Of course don't get me wrong here. I'm not postulating that communism could work on such a large scale under different circumstances. But the "as communist as can be" just isn't correct.
I reject any system that promotes labor. We are a technologically advanced society on the cusp of a post-labor capability. Any attempt to focus on laborers is missing the point.
That's a third position that does indeed bear discussing in the face of the potential elimination of the need for manual labor within a few generations. I'm not even sure what you'd call it, and it's very different from the other two. Capitalism says the bulk of the value generated by society rightfully belongs to the organizers, those who have shown they can most effectively manage and accumulate capital. Communism says to the laborers, those who actually did all the work to make it real. And this other, I suppose, that no work had to be done, so everybody should benefit from the value.

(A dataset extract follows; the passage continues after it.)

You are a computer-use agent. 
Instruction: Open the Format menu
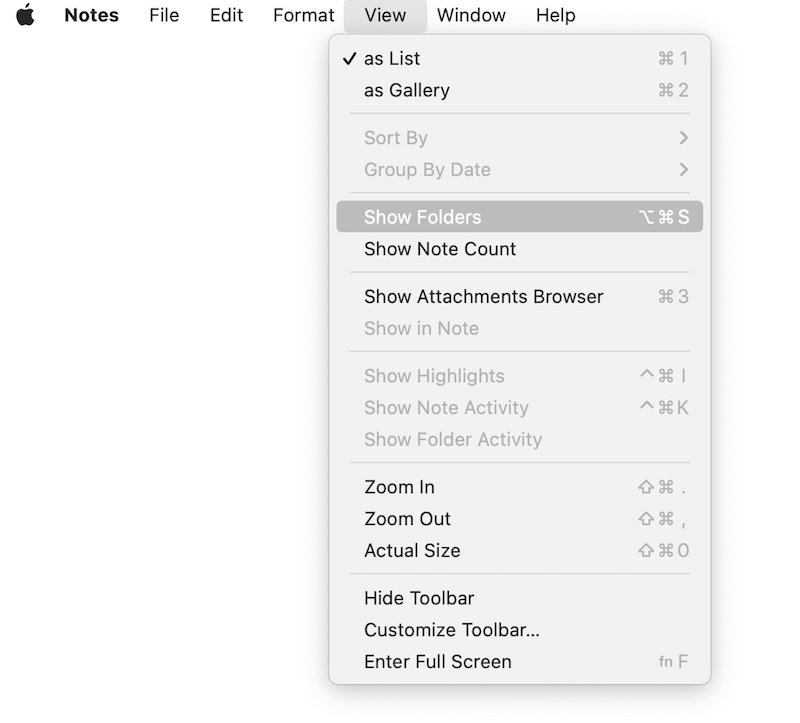(303, 15)
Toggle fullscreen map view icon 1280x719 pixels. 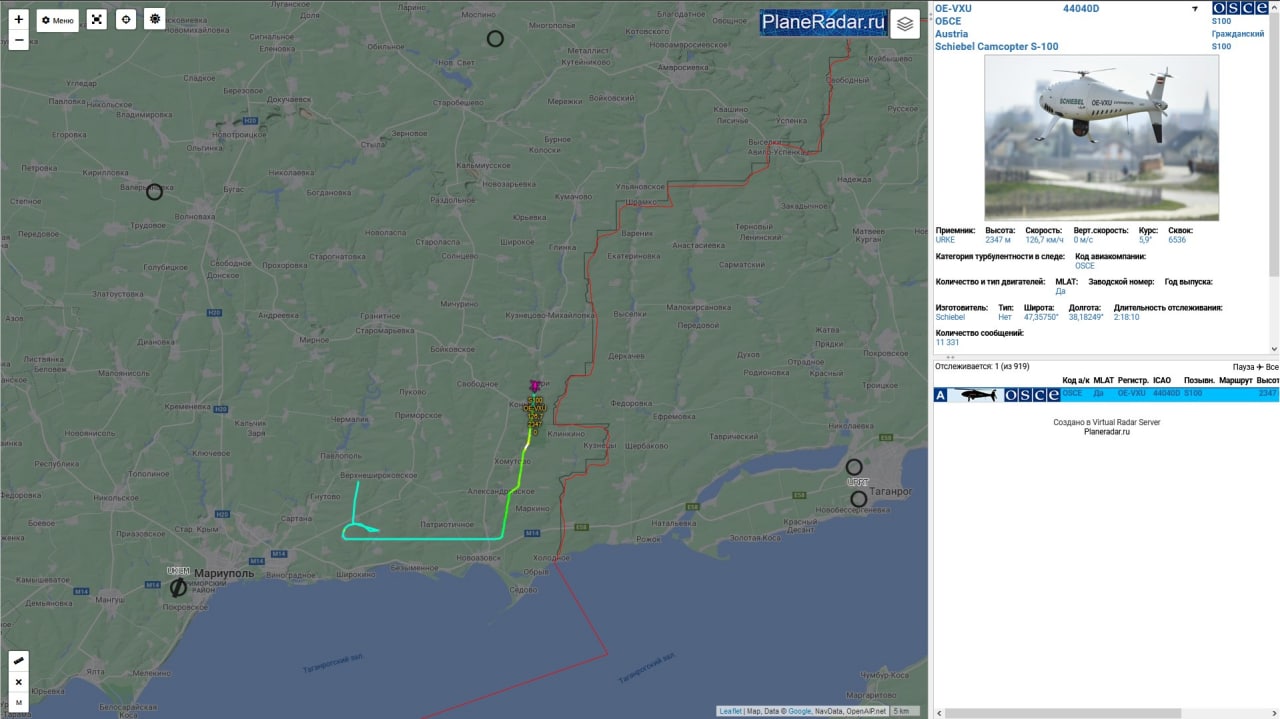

Let's be clear though - the creation of art, the governing of society, the organization of production, the advancement of science and technology - that's all still work, and somebody has to do it or it won't get done. The only way we get a truly post-labor world is if we create fully autonomous self-maintaining robots sufficiently advanced to effectively reduce humanity to house pets, without actually being conscious (because then they would be people performing labor). And I would hope that very few people would actually want that if they took the time to really consider the implications.
What we are actually approaching is a world where one person with the right skills and assets can easily provide for all the material needs (and big slice of the desires) of hundreds, maybe many thousands others, and thus the vast majority of the population will find themselves becoming rather superfluous, while a tiny handful find themselves bearing the responsibility of maintaining the system for everybody else. It's going to be an interesting problem to deal with. I can hope that the working class will end up somewhere on the spectrum between rock stars and monks, while the fallow class will be well-managed, and discouraged from breeding excessively.
--- Most topics have many sides worth arguing, allow me to take one opposite you.
Yes. Slavery is the result of Communism, because you can't base a government on a lie about human nature.
Humans are fundamentally flawed. A theist would say its because of Original Sin, or the Yin/Yang duality of good and evil, or just because humans are bad. A psychologist might point to the Id as the ethics free core of the human psyche.
The point is that most people when put in a position of power unfettered by external constraints will abuse that power. For every Washington or Cincinnatus there are hundreds of Stalins or Robespierres or Duvaliers.